15 rounds of 10mm goodness


----------



## jakeleinen1 (Jul 20, 2011)

TheLAGuy said:


> Do you recommend the 9 if you live in CA and can only have 10 in your magazine?


Yeah I forgot about that. Well if you think about it though you still will have more ammo stockpiled for cheaper if you go with the 9. I don't know if your into prepping, but if you were, you would still wanna go with 9. It is still cheaper to shoot after all. I'm not huge into the caliber wars. I think as long as your putting holes into things that the size of the hole doesn't matter as much a where. If you feel you want more bite then upgrade to the .40 cal or even .45, in the end it still doesnt matter...


----------



## TheLAGuy (Nov 28, 2012)

jakeleinen1 said:


> Yeah I forgot about that. Well if you think about it though you still will have more ammo stockpiled for cheaper if you go with the 9. I don't know if your into prepping, but if you were, you would still wanna go with 9. It is still cheaper to shoot after all. I'm not huge into the caliber wars. I think as long as your putting holes into things that the size of the hole doesn't matter as much a where. If you feel you want more bite then upgrade to the .40 cal or even .45, in the end it still doesnt matter...

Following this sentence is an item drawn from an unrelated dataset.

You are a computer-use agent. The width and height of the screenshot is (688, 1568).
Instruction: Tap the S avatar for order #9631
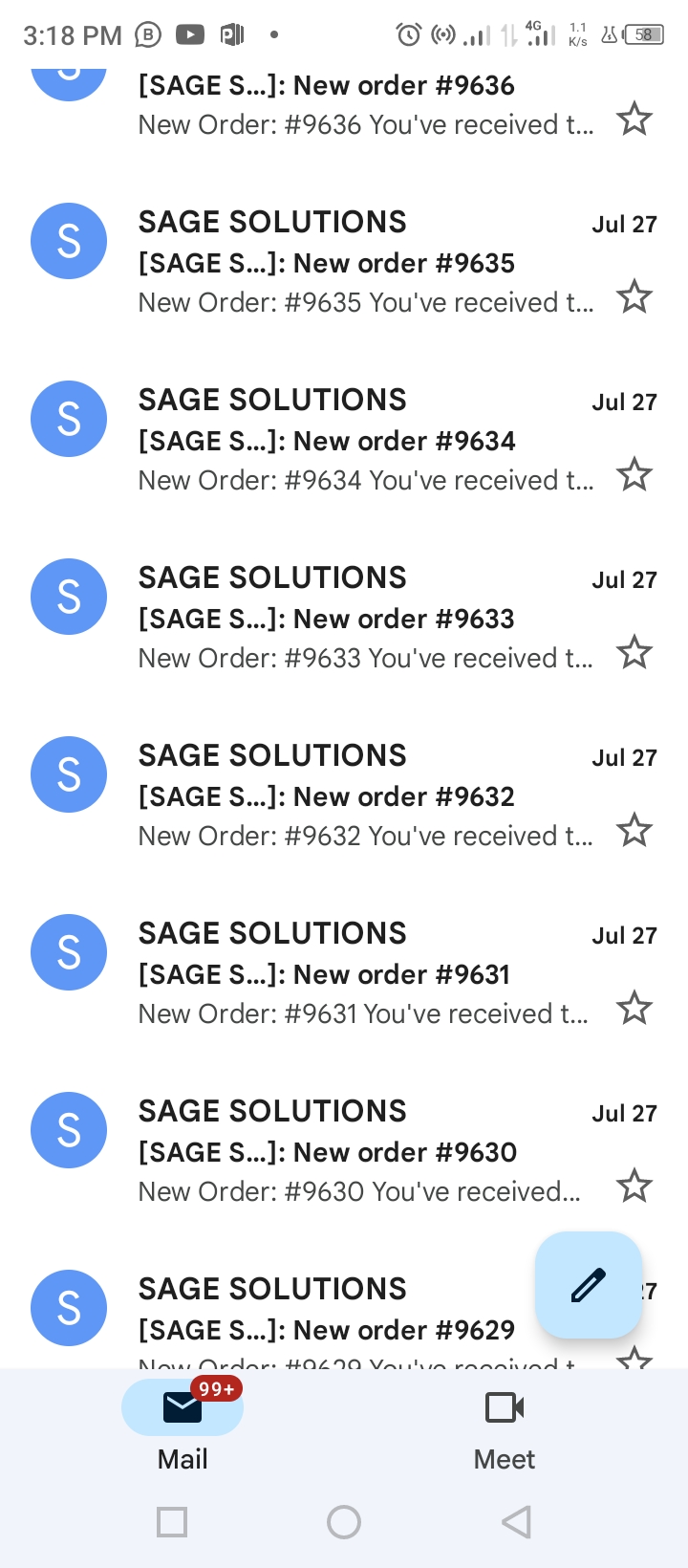click(x=69, y=952)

Yeah i'm thinking start with a 9, then I can get another .45 in a few months if I feel necessary!


----------



## jakeleinen1 (Jul 20, 2011)

TheLAGuy said:


> Yeah i'm thinking start with a 9, then I can get another .45 in a few months if I feel necessary!


You'll be making a good choice. 9mm is a fantastic round. .45 for me has about the same felt recoil but the grip on the 9s are less bulky then the 45s


----------



## TheLAGuy (Nov 28, 2012)

jakeleinen1 said:


> You'll be making a good choice. 9mm is a fantastic round. .45 for me has about the same felt recoil but the grip on the 9s are less bulky then the 45s


How can you say that? Don't the 9's, .40's and 45's come with the same "look"?


----------



## VAMarine (Dec 25, 2008)

TheLAGuy said:


> How can you say that? Don't the 9's, .40's and 45's come with the same "look"?


"Look" does not equal size, just shape.


----------



## hideit (Oct 3, 2007)

the glock 34, 9mm, comes with a target trigger
3lbs i think


----------



## TheLAGuy (Nov 28, 2012)

hideit said:


> the glock 34, 9mm, comes with a target trigger
> 3lbs i think


That's kinda light. Must be for the experienced shooter.


----------



## hideit (Oct 3, 2007)

TheLAGuy said:


> That's kinda light. Must be for the experienced shooter.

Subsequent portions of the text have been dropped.